Путь слез - Дэвид Бейкер
Шрифт:
Интервал:
Закладка:
Петер не ведал, что позади молодого дерева притаился потрясенный Карл. Широко раскрытыми глазами он наблюдал, как старик борется со своим Создателем. Слова священника глубоко ранили сердце мальчика, и он стал дрожать от собственного замешательства. Дух его никогда доселе не был в подобном смятении а сомнения, которые последние недели мучили его, еще никогда так плотно не окутывали его разум. Борьба Петера напугала его.
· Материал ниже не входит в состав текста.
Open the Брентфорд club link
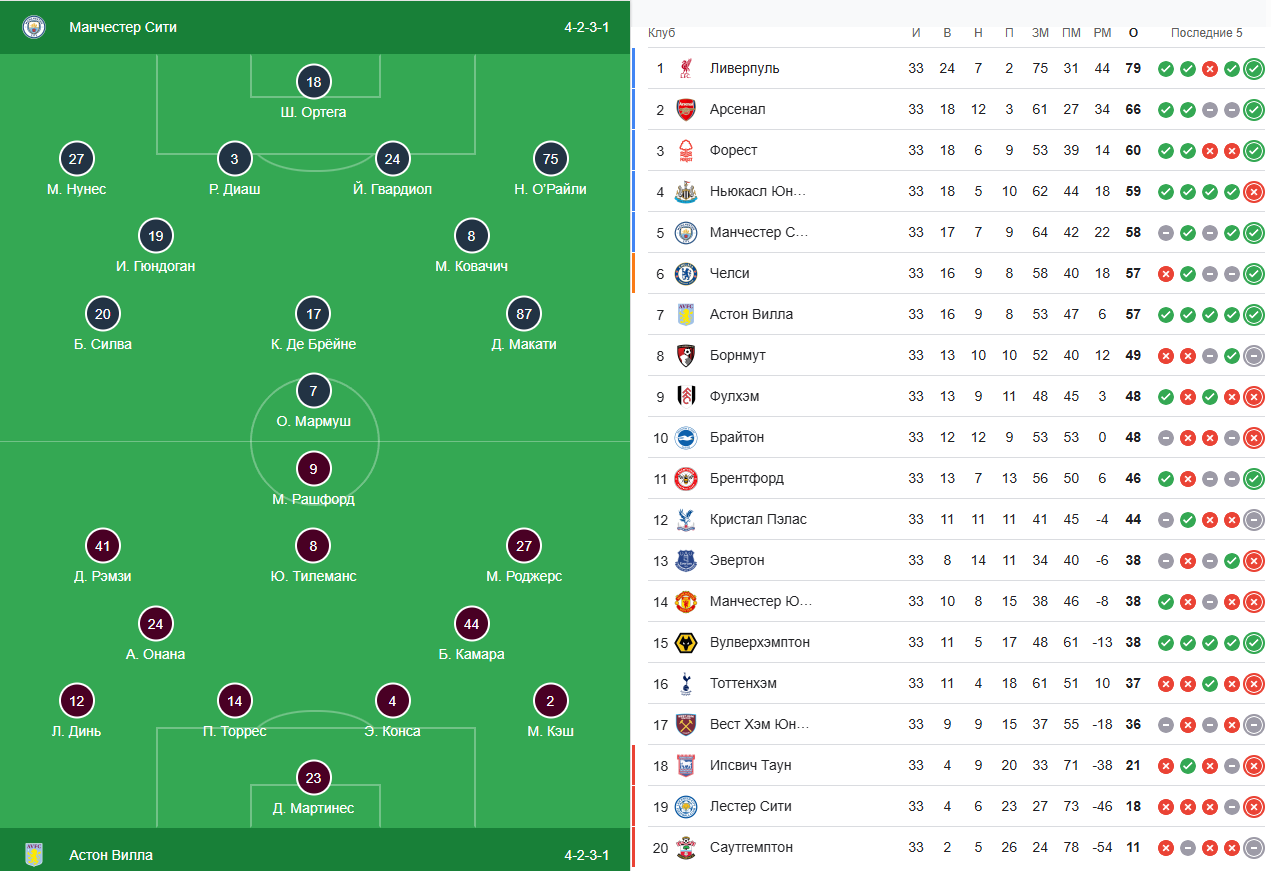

Петер вел войну, доколе вконец не обессилел. Наконец он упал ничком ни землю и закричал словами певца псалмов: «Восстань, что спишь, Господи! Пробудись, не отринь навсегда. Для чего скрываешь лице Твое, забываешь скорбь нашу и угнетение наше? Ибо душа наша унижена до праха, утроба наша прильнула к земле».
Затем он притих и лежал спокойно, словно ожидая ответа. Но ночь была безмолвна, и, в конце концов, он поднялся на ноги, вытер лицо грубым рукавом и нехотя вернулся к детям. Когда он вышел на желтоватый свет костра, все крестоносцы замерли, ибо теперь они видели перед собой иного Петера. Ласковая улыбка и добрый взгляд исчезли, их место заняли жесткое выражение лица и чуждый блеск в глазах.
Он первым нарушил томящее молчание, пристально наблюдая за горящими ветками.
– «Горе тому, кто строит дом свой неправдою и горницы свои беззаконием. Горе тебе, опустошитель, который не был опустошаем, и грабитель, которого не грабили! Когда кончишь опустошение, будешь опустошен и ты; когда прекратишь грабительства, разграбят и тебя».
Затем он подозвал к себе Вила с Томасом и что-то прошептал им. Спустя мгновенье они втроем поспешно исчезли в темноте.
* * *Ночь окутала Дюнкельдорф, и теперь дымные сосновые факелы коптили его опустевшие улицы. Город стал жутким зверинцем, где шумят скандальные таверны и мрачно зияют опасные проулки. Городской люд тяжко спал за надежно захлопнутыми ставнями и толстыми засовами. Петер с двумя спутниками проскользнули мимо пьяной стражи в открытые врата, и теперь осторожно крались от одного темного угла к другому, обшаривая базарную площадь.
Священник нашел несколько одеял, накинутых на повозку с фруктами, и сунул одно в руки Вилу, другое – Томасу. Тройка всматривалась во тьму, чтобы случайно не натолкнуться на охранников. Как кошки, они воровато переходили от лавки к лотку, от лотка к ящику, стаскивая солонину, сельдь, овощи, фрукты и хлебы. Они тихо и проворно набивали провизией свои одеяла. Спустя недолгое время они едва могли нести в руках все то набранное, включая горшок с медовыми сотами, которые Петер стянул с чьего-то подоконника. Затем они вышли из ворот так же расторопно и неслышно, как и вошли, и заторопились под защиту леса.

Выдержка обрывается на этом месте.